Sunday, April 3, 2005

"Hell, no"

Claudia Rosett, despite being a card-carrying member of the MSM, has a terrific track record of old-fashioned reporting combined with crisp (and often entertaining) prose. She's one of our secret weapons in the cause of freedom.

In a column in the Weekly Standard (registration required), she takes aim at Kofi Annan's recent response at a news conference to a reporter's question about whether he was considering resigning. Her column starts out with a crisp summary:

IN THE EPIC UNITED NATIONS Oil-for-Food scandal, we now have a moment of high farce, with what will surely be remembered as Kofi Annan's "Hell, no" press conference--named for the secretary general's belligerent answer on March 29 to a reporter who, quite appropriately, wondered if Annan shouldn't think about resigning sometime soon. The U.N.-authorized inquiry into Oil-for-Food wrongdoing, led by former Federal Reserve chairman Paul Volcker, clocked in last Tuesday with its second interim report on a program now infamous as the biggest fraud in the history of humanitarian aid.
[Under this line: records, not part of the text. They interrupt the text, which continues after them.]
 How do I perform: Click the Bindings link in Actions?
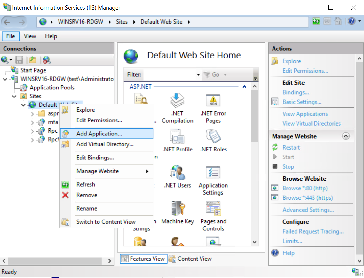coord(296,92)
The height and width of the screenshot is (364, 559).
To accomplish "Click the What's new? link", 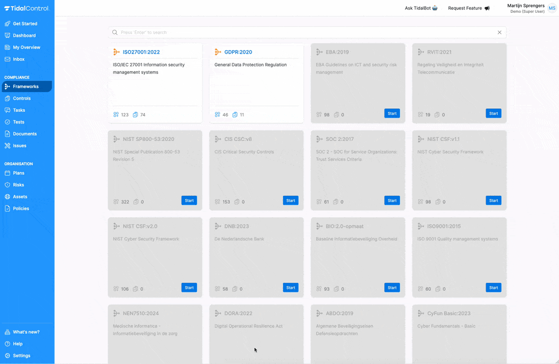I will pyautogui.click(x=25, y=332).
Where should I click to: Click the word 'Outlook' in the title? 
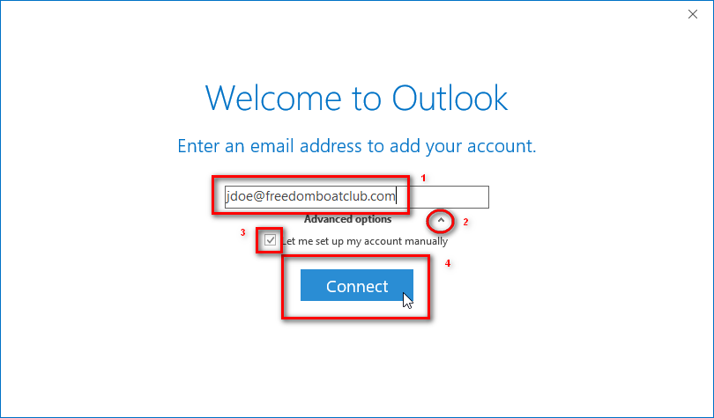pos(450,98)
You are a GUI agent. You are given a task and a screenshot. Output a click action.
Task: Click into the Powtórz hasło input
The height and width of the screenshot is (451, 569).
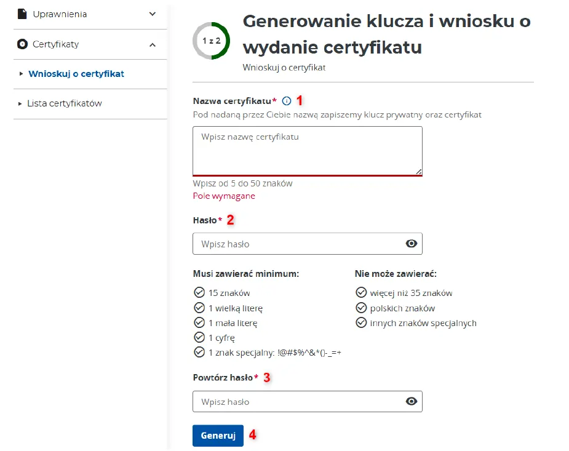click(x=298, y=402)
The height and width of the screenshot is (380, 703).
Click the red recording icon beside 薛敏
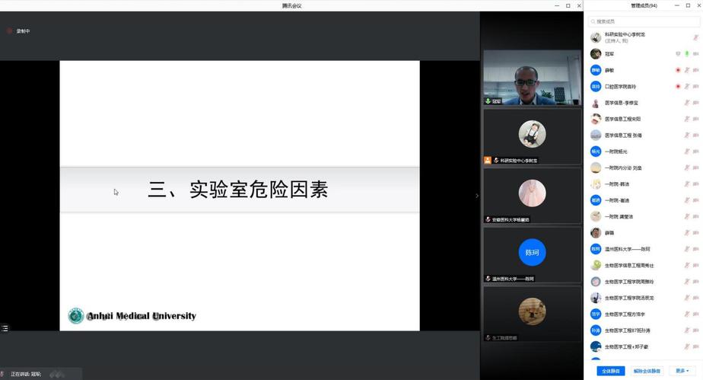click(x=678, y=70)
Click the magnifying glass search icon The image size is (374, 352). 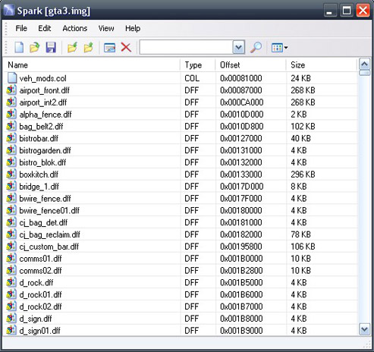(x=256, y=47)
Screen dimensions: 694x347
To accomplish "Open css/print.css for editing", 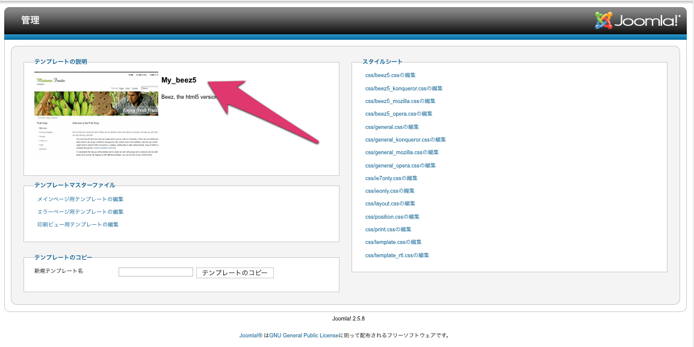I will pos(389,229).
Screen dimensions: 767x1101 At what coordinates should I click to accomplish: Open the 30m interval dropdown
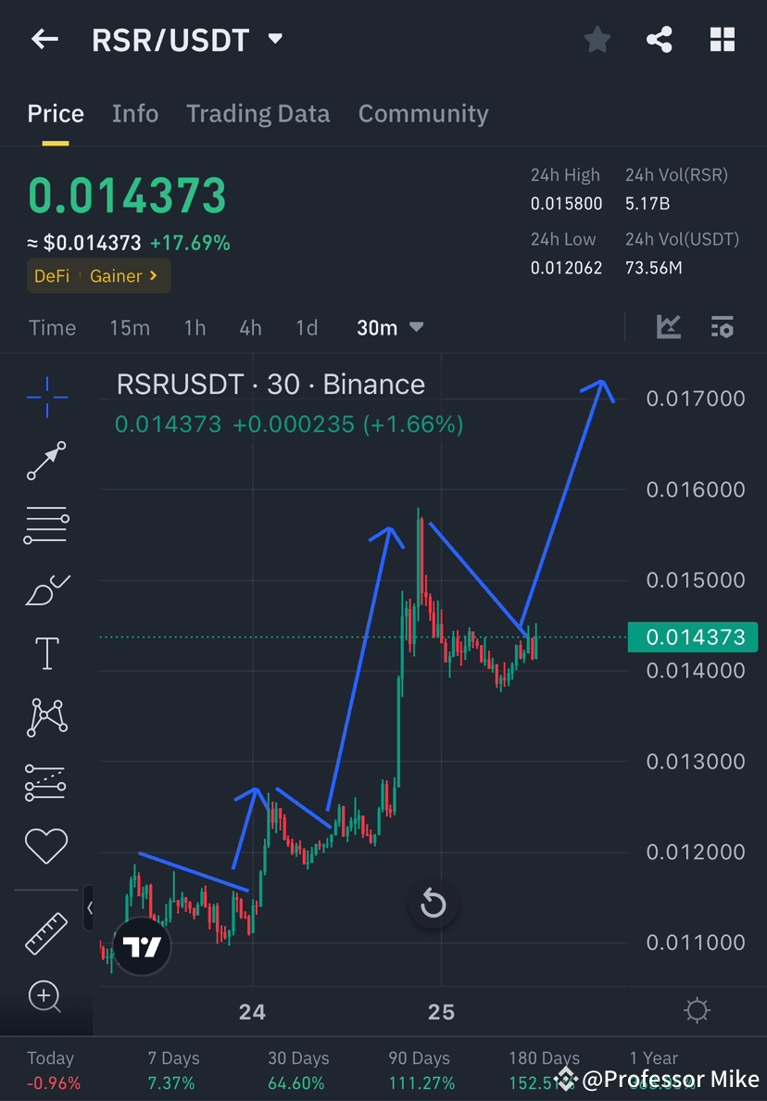(x=387, y=327)
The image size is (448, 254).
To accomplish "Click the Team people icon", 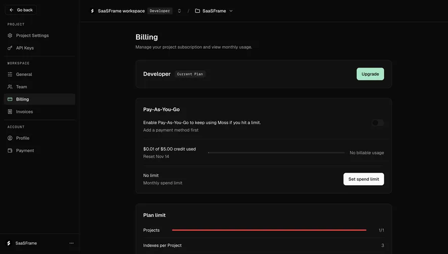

That same afternoon, Annan summoned the media to the blue-curtained U.N. briefing room to announce his great relief at "this exoneration."

What exoneration? Despite its scores of investigators, $30 million budget, and more than 10 months on the job, the Volcker inquiry has addressed only a few narrow issues. The focus of this second interim report was Annan's role in the U.N.'s hiring in 1998 of an Oil-for-Food contractor, Swiss-based Cotecna Inspection, S.A., which employed Kofi Annan's son, Kojo, as a consultant, while bidding on the lucrative U.N. contract to inspect Oil-for-Food imports in Saddam Hussein's Iraq. Cotecna, coincident with its U.N. labors, kept paying Kojo Annan from 1999 through early 2004, five years after he had quit. These are intriguing matters. But Volcker has yet to address the bulk of the Oil-for-Food program, and his final report is not expected till mid-summer. It was Annan himself who just last year was urging all and sundry to wait for Volcker's final wordbefore reaching any conclusions.

Now, in his rush to exonerate himself, the secretary general seems to have forgotten that Oil-for-Food was a vast endeavor, running from 1996 to 2003, in which the United Nations, in the name of providing for the sanctions-squeezed people of Iraq, oversaw more than $110 billion worth of Saddam Hussein's oil sales and relief purchases, much of that riddled with billions in graft. All but the first month of this exercise was administered and--in the words of one of Annan's spokesman--"audited to death" by Annan's Secretariat. It was Annan who personally signed off on Saddam's shopping lists, and repeatedly urged the Security Council not only to continue the program, but to expand it in size and scope, which allowed Saddam to rake in yet more illicit billions from oil smuggling.

The column goes on to back up these points with specifics.

We're left with the feeling that Kofi's "Hell, no" required quite a bit of chutzpah...and it just reinforces our previously held position that the world would be much better off without Kofi at the helm of the United Nations. And without the United Nations at all.